Friends, this week we begin the Torah again. It is Simchat Torah — OUR Simchat Torah — a joy no one can take from us. We end the Torah with the sadness of Moses’ final words, and in the very next breath, we open a Torah scroll to read from the beginning once more. “In the beginning of God’s creating the heavens and the earth.” Not “In the beginning God created,” as it is often mistranslated, but “in the beginning of God’s creating, the Earth was formless and void” — the ongoing process of making order from chaos. God didn’t start with perfection; God started with a vast mess, and from that, created order and life.

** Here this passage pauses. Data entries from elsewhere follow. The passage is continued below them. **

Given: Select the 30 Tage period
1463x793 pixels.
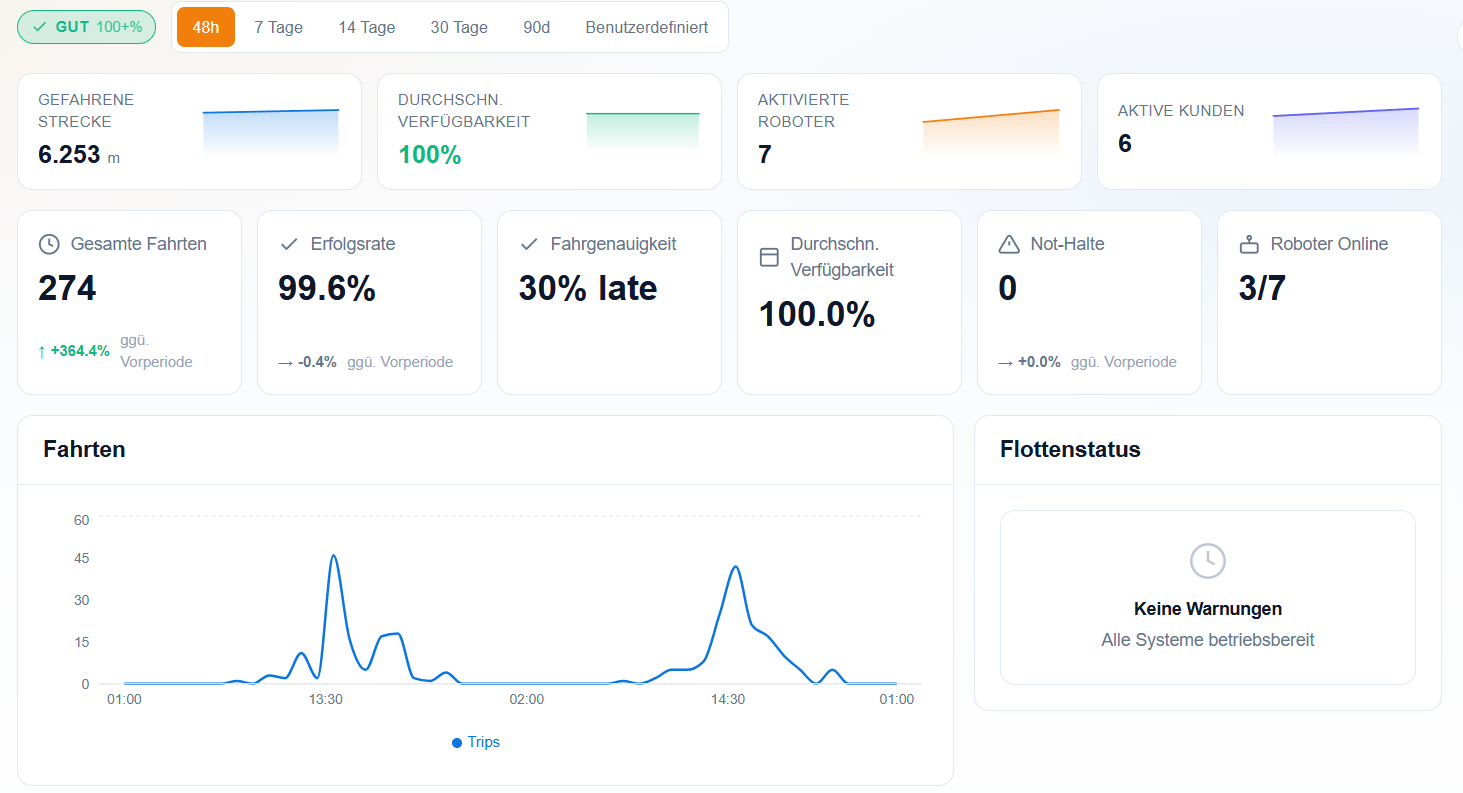Looking at the screenshot, I should point(459,27).
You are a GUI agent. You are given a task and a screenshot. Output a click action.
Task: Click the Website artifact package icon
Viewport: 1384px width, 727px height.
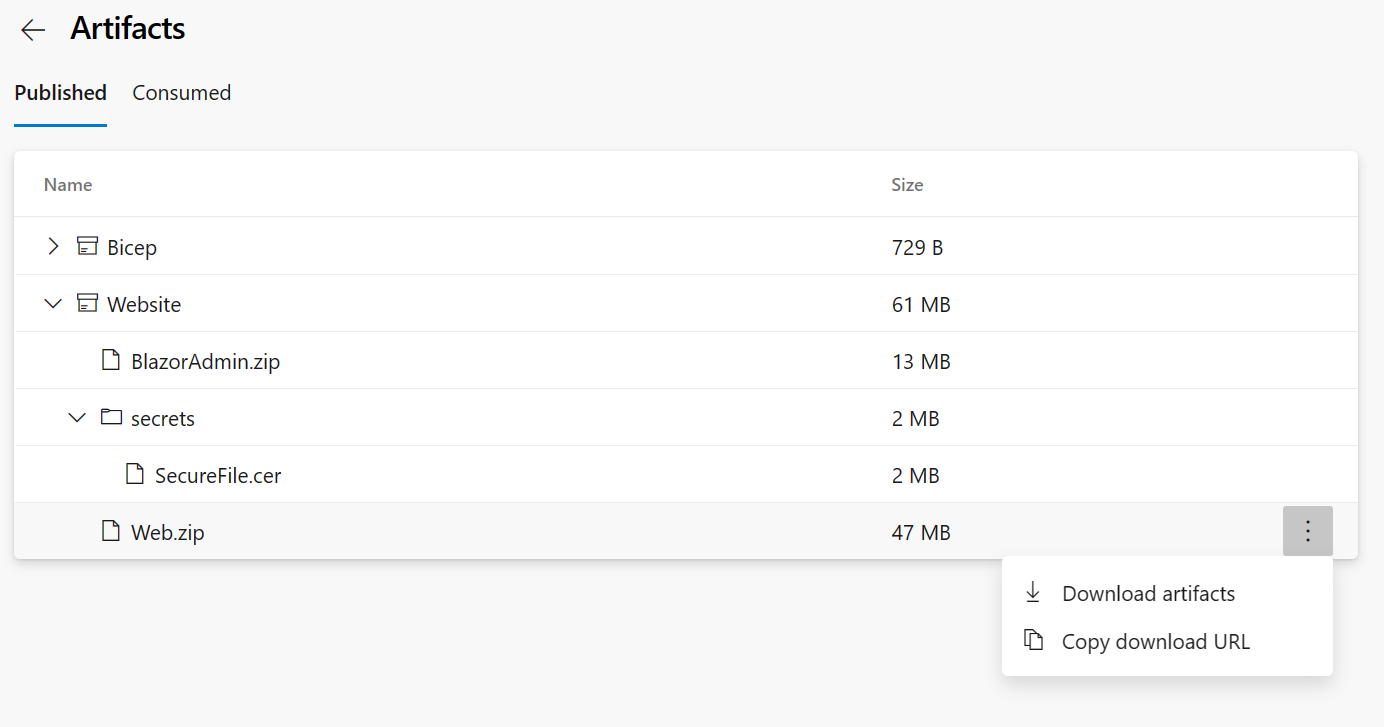tap(88, 303)
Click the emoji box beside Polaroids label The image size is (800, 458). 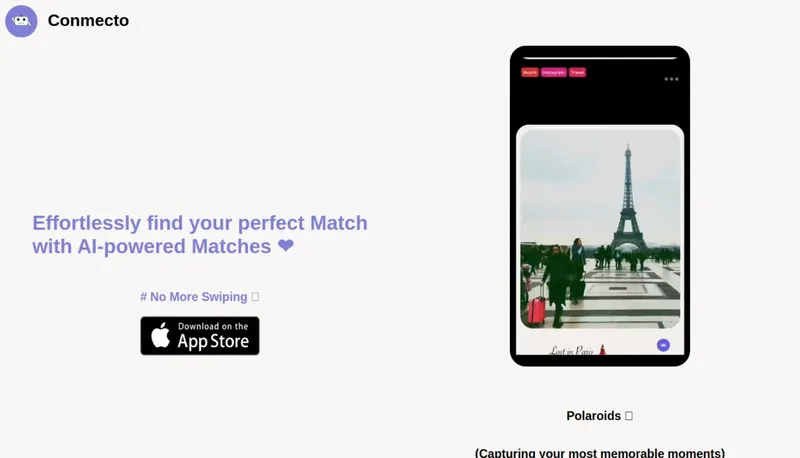(629, 416)
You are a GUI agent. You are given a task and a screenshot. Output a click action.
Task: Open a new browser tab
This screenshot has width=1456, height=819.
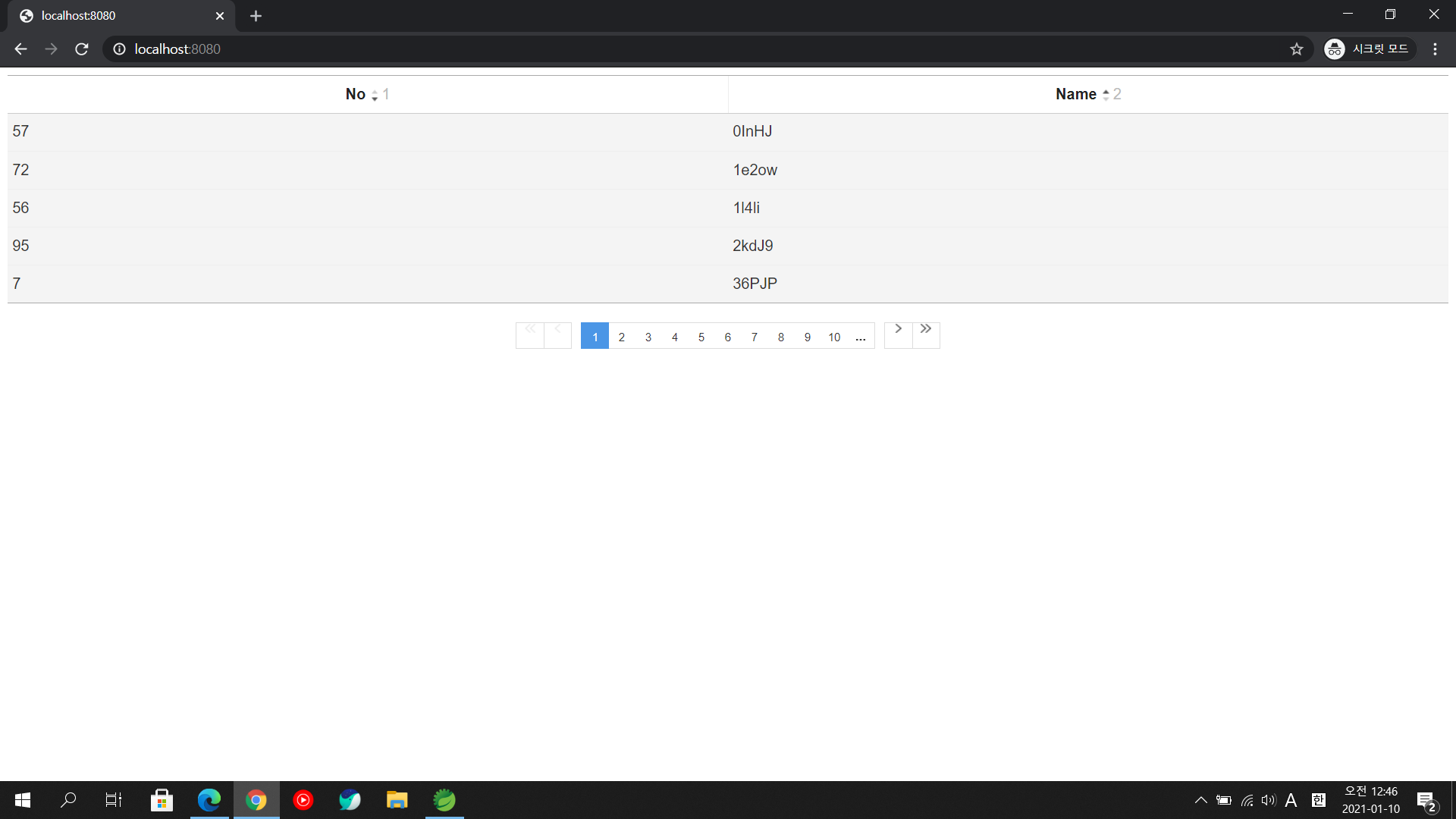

We, too, have inherited a mess. Every year, we are tasked with making life from it. This year, even more so. And we have within us the divine power to create beauty out of chaos. This is why we fight — not just to survive, but to live beautifully. It is our right to live in joy, even amidst the mess.
Simchat Torah reminds us that this has always been our story — the joy, the complexity, the sacred mess of life. As Rabbi Irwin Kula taught in his book Yearnings, life is a sacred mess, and it is our task to navigate it. We don’t always need to know where the mess came from. The Jewish response is simple: “There’s a mess? Let’s get to work.”
And while we work, we must also dance. Dance with joy, dance with sorrow, dance with hope. We have learned from the survivors of Nova what it means to be heroic enough to dance again. Even when our hearts tremble, we must dance. We cannot sacrifice our own joy, for it is through joy that we find the strength to fight for those who are still not home, for the generations to come.
So, let’s dance. For ourselves, for those who cannot, and for the Divine. Let’s dance, because everything is possible again. That’s how we win. On this 382nd day since October 7th, 2023, let’s send our hearts, our strength, and our hope out into the world.
We begin again. And again. And again.